The truth: Health Canada’s PMRA makes no distinction between naturally occurring chemicals and synthetic chemicals when assessing their risks. The risk any chemical poses to your health is a function of its toxicity and your exposure to it, regardless of whether it is natural or synthetic.
All chemicals proposed for insect control use must meet the same “proof of safety” standard. A natural source of a chemical does not equate to safety. Many powerful toxins are naturally occurring chemicals derived from plants, animals or minerals.
- Myth: Insect control products are not safe.
The truth: Insect control products are safe if used and stored as recommended on the label. All insect control products used in or imported to Canada are regulated federally under Health Canada’s Pest Control Products Act (PCPA) and Regulations.
- Myth: Insect control products cause cancer.
The truth: Insect control products are carefully regulated in Canada. Only products that do not pose an unacceptable risk of cancer in humans are registered for use in Canada. Detailed risk assessment and margins of safety are built into the human health evaluations that Health Canada’s Pest Management Regulatory Agency (PMRA) carries out on proposed pesticides.
- Myth: Some ingredients in insect control products are not safe.
The truth: All registered products are safe when used according to the label directions.
- Myth: Raid® & OFF!® aerosols contain CFCs.
The truth: SC Johnson was the first company to unilaterally and voluntarily remove chlorofluorocarbon propellants from its aerosols worldwide in 1975, when the scientific debate over CFCs was in its infancy. Neither CFCs nor HCFCs have been used in SC Johnson products produced in Canada since that time.
- Myth: If some insect control products kill bugs, they must also harm humans?
The truth: Raid® and OFF!® products are specially formulated with the consumer in mind. All of our products are reviewed and evaluated by Health Canada’s PMRA so as to pose no unacceptable risks to humans.
- Myth: Skin care products are safer repellents.
The truth: Certain skincare products (e.g., oils and lotions) have been touted for years as an effective alternative to DEET-based repellents. The truth is that these products provide little or no protection against mosquito bites. DEET-based repellents are recommended by health protection authorities as one method of effective mosquito protection.
- Myth: Bug zappers provide all the protection my family need.
The truth: While bug zappers do attract and kill many insects, mosquitoes represent only 6.4 percent of the insects killed, with only half of those being female (male mosquitoes do not bite humans). Bug zappers are not the full answer to the mosquito problem.
- Myth: Vitamin B-1 helps to repel mosquitoes.
The truth: There is no credible scientific evidence to indicate that Vitamin B-1 is effective in preventing mosquito bites.

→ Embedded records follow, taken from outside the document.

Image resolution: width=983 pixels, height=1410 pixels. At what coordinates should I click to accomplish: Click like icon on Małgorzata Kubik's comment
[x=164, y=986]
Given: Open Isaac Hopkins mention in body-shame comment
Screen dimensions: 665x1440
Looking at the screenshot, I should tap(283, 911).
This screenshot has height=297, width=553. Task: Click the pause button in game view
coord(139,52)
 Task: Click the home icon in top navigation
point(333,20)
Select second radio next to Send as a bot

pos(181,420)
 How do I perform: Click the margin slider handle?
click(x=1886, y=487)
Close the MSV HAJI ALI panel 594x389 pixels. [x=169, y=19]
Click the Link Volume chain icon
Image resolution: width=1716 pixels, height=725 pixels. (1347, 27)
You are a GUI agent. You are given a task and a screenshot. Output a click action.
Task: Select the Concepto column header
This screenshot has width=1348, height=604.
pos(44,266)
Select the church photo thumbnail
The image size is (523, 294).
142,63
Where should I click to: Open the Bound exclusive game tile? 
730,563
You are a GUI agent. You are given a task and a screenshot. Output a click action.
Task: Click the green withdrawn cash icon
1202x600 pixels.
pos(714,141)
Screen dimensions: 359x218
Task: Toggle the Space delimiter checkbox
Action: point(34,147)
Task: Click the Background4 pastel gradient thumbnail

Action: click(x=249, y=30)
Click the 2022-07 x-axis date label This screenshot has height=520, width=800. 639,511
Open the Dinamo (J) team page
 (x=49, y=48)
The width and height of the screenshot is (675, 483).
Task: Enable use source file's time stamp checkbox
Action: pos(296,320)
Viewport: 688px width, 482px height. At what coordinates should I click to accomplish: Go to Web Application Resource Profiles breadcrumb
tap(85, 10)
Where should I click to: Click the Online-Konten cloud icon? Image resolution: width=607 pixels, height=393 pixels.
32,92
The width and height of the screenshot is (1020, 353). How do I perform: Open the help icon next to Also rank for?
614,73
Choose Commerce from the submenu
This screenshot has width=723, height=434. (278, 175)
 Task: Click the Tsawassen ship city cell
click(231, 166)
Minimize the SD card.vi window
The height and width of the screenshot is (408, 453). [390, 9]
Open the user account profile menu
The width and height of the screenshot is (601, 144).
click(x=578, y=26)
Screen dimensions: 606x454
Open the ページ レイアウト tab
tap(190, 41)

- Myth: Spiders are insects.
The truth: Spiders are not actually insects. They belong to the Arachnid family. The spider’s body has four pairs of legs and organs located at the tip of the abdomen that produce the silk that comprises their webs.
- Myth: Mosquitoes can transmit HIV
The truth: There is NO medical evidence that a human has ever contracted HIV, the virus that causes AIDS, from a mosquito.
- Myth: Rubbing fabric softener sheets on your skin will prevent mosquito bites.
The truth: No scientific tests have demonstrated that this method is effective in preventing mosquitoes.
- Myth: Eating bananas will attract mosquitoes to you.
The truth: No studies indicate that eating bananas will attract mosquitoes to you. Mosquitoes are attracted to the carbon dioxide your body emits, along with strong fragrances from perfumes, hair care products and skin care products.
- Myth: Eating garlic will repel mosquitoes.
The truth: As with bananas, there is no scientific data that suggests that eating garlic will help repel mosquitoes.
- Myth: If the product smells bad or has a strong chemical smell, it must be unsafe for me to use.
The truth: There is no correlation between the strength of the smell and harmful effects.
- Myth: All pesticides are the same.
The truth: Not all pesticides are the same. Pesticides is an umbrella term for all pest control products and includes herbicides (weed killers), insecticides (kills insects) and fungicides (kills fungi).